DA: Even with this integrated solution, there is probably some need to have it be able to interface with some additional systems. Is it still a challenge to interface with different vendors using different data formats, or are those becoming more standard?

MN: I’d say it’s getting better across the industry. At Dotmatics, we have published application programming interfaces (APIs) that people can use to access our data. We can also use APIs to import data from other systems into our system, and that’s something that our browser was initially built to do.

DA: Dealing with the diversity and the complexity of the inputs is a big part of the challenge, but the other part is making the data usable and targeted for the user. Could you tell me a little bit about how you work to create an optimal user experience and who you see as the potential users of the solution?

MN: User experience is very important to us, and it is very challenging in such a complex space. We are continuously actively innovating to improve it, and we think that’s the only way to get to a good user experience. We have a user interface (UI) and user experience (UX) team who do proactive research to figure out how best to improve our UI and UX, and we listen carefully to the feedback from our customers on what does and does not work for them and feed that into next iterations of solutions. Our ultimate users of this solution are scientists and scientific decision makers, including medicinal chemists, assay scientists, and project leads.

DA: Could you concisely sum up what you see as the full set of benefits that a potential customer would gain from utilizing this solution in terms of efficiency, time, error avoidance, costs, and so on?

MN: The Small Molecule Drug Discovery Solution will reduce errors and improve manual data transfer and convergence. It will increase efficiency by making it easier for scientists to track their experiments and the data they produce, and that should therefore speed drug discovery timelines.

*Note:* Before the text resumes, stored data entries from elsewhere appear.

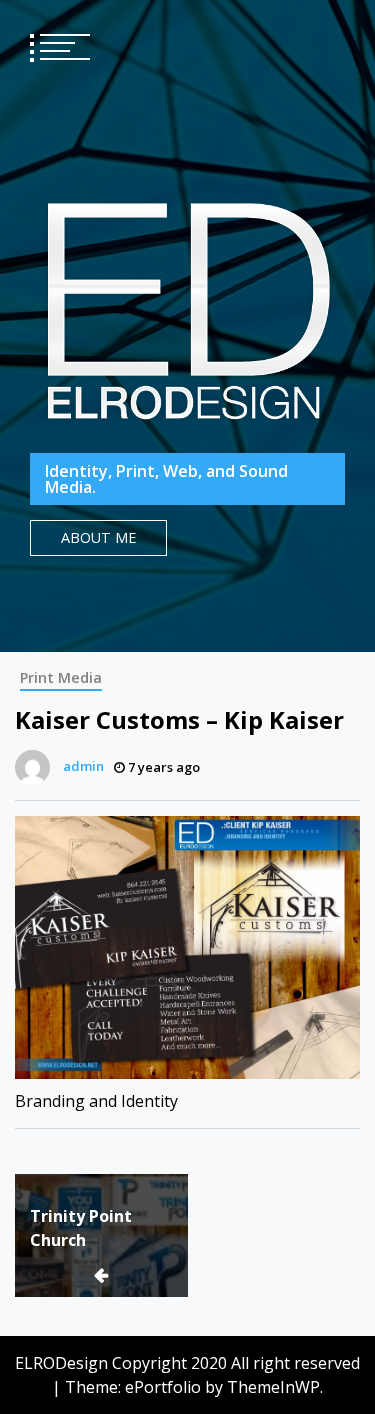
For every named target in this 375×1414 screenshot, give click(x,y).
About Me (98, 537)
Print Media (61, 677)
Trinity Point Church (81, 1228)
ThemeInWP (273, 1387)
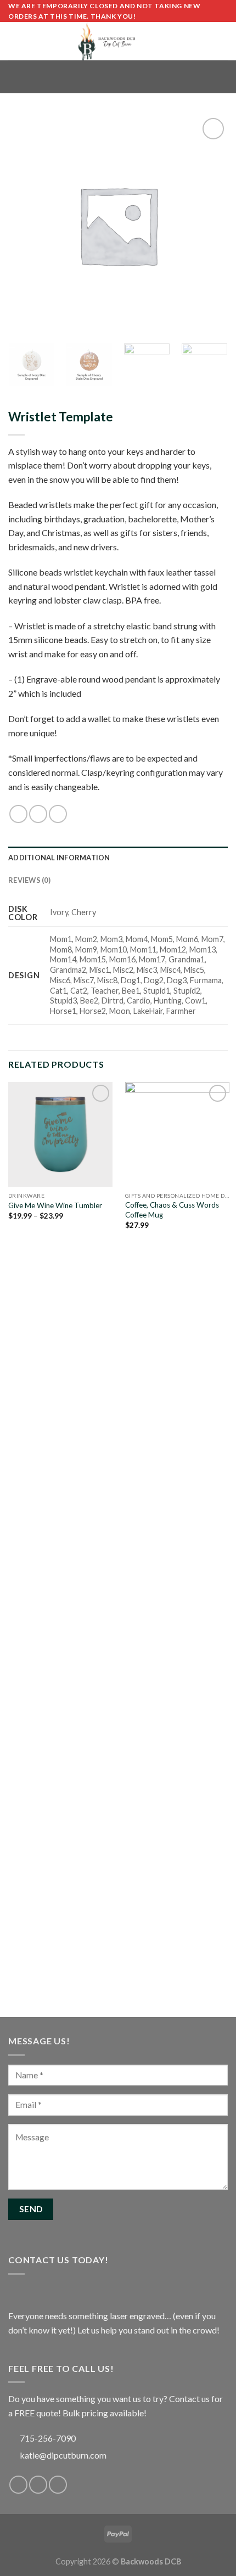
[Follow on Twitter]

DA: In terms of the relationships that you form with customers, do you typically look for an ongoing partnership where you not only provide products but also supportive services?

MN:MN: We prefer and we try to be an ongoing trusted partner. As their science changes, their informatics needs change, and we want to work with them to meet their needs.

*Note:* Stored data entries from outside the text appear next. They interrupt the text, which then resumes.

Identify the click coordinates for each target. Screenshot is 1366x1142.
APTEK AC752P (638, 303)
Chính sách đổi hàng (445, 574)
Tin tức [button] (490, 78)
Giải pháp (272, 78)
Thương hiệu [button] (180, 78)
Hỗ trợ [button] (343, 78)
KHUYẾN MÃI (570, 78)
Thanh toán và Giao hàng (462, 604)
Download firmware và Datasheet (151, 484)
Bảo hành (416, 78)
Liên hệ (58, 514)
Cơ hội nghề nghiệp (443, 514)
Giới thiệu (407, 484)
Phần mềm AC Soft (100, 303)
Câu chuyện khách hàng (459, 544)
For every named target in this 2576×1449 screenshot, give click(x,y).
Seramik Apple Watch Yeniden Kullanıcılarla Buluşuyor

DA: We’ve discussed the small molecule solution, but you also have a similar solution for antibody discovery. Is that fundamentally an analogous tool, or are there important differences beyond the biology that they’re investigating?

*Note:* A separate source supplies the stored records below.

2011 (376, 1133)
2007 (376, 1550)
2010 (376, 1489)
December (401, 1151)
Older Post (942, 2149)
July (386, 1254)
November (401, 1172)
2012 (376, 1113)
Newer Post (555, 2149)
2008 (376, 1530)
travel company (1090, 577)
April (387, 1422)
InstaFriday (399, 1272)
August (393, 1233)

MN: It is fundamentally analogous — both products draw from our experience implementing scientific informatics systems and all the best practices we derive from that experience, and they share a lot of the same core platform technologies. They obviously differ in the specific scientific workflows that they aim to support, which means that they drive different integrations with our broader Dotmatics scientific applications portfolio. So, both have integrations with GraphPad Prism — that’s relevant to both. The Biology Solution is looking also at Geneious Prime, SnapGene, and Geneious Biologics for integrations.

DA: Moving forward, what future solutions does Dotmatics have in the works, and what potential opportunities do you see?

MN: We see a lot of potential opportunities to expand both small molecule and antibody discovery solutions, and that will be a focus for us in the coming quarters. We also see opportunities to integrate with recently acquired scientific applications. We are still defining what our next steps will be and what will have the most impact for our customers, and that will guide where we focus next.    

Melanie Nelson, Ph.D.

Melanie Nelson is a Senior Solutions Architect at Dotmatics, focusing on building solutions to streamline scientific workflows. She has been with Dotmatics for four years and has worked in scientific information management for more than 20 years, helping other scientists get more value from their data. She has a Ph.D. from The Scripps Research Institute.